Revision as of 04:15, 28 September 2006

  • Boo has some handy built-in functions like shell(), join() and reversed(). And the good part is that they are available from Javascript as well.
  • Every built-in component in the inspector has a small question mark in the right of it's heading. That's the quickest way to open the context-help for that component. It's your friend.
  • To remember which color means what on an axis in Unity, just remember the mnemonic: RGB = XYZ.
  • You can use keyboard shortcuts for Edit->Load Selection and Edit->Save Selection to speed up the selection of commonly used parts in your scene.
  • If you option-click an object in your hierarchy, the entire hierarchy within it will expand and unexpand.
  • You can write Editor scripts to greatly reduce project-specific tedium when making something with Unity. These are just as easy to write as regular scripts, and can save you a lot of hassle. See the Wizard Archive for some examples.
  • If you have the problem when importing models that Vector3.up points in the wrong direction (or for any of the other directions), make the game model in question the child of a blank game object, and orient it correctly in local space.

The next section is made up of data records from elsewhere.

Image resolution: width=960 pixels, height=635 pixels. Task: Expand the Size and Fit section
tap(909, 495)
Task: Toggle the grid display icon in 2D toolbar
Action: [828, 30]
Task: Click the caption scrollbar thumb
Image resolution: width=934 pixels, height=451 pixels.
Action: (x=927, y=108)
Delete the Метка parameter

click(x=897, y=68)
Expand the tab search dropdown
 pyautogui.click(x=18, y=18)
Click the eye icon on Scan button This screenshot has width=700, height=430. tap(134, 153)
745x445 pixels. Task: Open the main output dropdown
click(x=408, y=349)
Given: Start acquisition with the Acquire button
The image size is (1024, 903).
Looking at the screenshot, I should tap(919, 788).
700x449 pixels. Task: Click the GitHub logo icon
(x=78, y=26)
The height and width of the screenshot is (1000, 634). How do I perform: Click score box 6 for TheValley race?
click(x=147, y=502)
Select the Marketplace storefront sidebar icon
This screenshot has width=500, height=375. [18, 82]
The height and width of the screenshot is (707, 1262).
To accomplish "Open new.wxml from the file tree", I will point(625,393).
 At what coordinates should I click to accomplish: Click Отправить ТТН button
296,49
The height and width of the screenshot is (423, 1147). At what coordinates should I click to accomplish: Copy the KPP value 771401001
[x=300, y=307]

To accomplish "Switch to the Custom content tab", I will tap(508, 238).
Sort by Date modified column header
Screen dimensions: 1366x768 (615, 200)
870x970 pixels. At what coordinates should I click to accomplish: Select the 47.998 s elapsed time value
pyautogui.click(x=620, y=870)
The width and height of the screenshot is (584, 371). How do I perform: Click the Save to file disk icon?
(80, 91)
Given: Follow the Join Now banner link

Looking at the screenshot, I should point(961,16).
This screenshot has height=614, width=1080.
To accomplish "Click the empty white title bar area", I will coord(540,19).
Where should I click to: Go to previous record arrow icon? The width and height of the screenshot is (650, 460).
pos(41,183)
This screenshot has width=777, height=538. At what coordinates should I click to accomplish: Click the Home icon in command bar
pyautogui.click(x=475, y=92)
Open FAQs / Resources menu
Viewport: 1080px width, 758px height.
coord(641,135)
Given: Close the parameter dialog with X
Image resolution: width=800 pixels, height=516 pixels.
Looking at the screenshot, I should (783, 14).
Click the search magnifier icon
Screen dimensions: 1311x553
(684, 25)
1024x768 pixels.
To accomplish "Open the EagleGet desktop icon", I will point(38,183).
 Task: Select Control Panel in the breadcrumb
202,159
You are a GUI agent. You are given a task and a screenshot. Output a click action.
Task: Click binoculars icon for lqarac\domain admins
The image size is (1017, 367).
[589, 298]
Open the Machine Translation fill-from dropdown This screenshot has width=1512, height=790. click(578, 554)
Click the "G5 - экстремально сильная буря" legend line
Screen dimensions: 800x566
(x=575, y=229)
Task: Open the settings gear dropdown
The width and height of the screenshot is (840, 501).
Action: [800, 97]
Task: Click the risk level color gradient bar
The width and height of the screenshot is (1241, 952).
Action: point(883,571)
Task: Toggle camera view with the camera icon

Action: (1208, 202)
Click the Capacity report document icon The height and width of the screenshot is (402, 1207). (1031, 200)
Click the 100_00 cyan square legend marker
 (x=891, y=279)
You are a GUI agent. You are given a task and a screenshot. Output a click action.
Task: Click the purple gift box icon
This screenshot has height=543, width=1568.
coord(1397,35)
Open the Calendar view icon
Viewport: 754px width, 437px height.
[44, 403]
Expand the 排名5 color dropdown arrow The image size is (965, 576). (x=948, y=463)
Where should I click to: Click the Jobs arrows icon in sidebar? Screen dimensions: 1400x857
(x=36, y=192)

  • When assigning properties of components in the Inspector, you can click on the triangle to pop up a menu of choices. Type in the name of the thing you want and press enter to assign it. This can be a speedy alternative to using drag-and-drop.
  • When entering text in the Inspector view, you can press option-return to get a new line. This is useful for writing multiline things with GUIText objects.
  • If you only have one editor view and no game views in the Unity pane set up, the editor view will be automatically replaced with a game view when you enter play mode and back again when you press stop. This is a nice feature when you are working on a small monitor.
  • Use Tags to assign your own categories and attributes to game objects. Then scripts can refer to the tags. Example: if (contact.otherCollider.tag == "Enemy") or GameObject.FindWithTag ("Enemy")
  • If you want to move a file inside of a project use Unity's project view to move it and not the Finder. This way all references and import settings of the file will be maintained.

Note: Place your new tip at the top of the list, not at the bottom.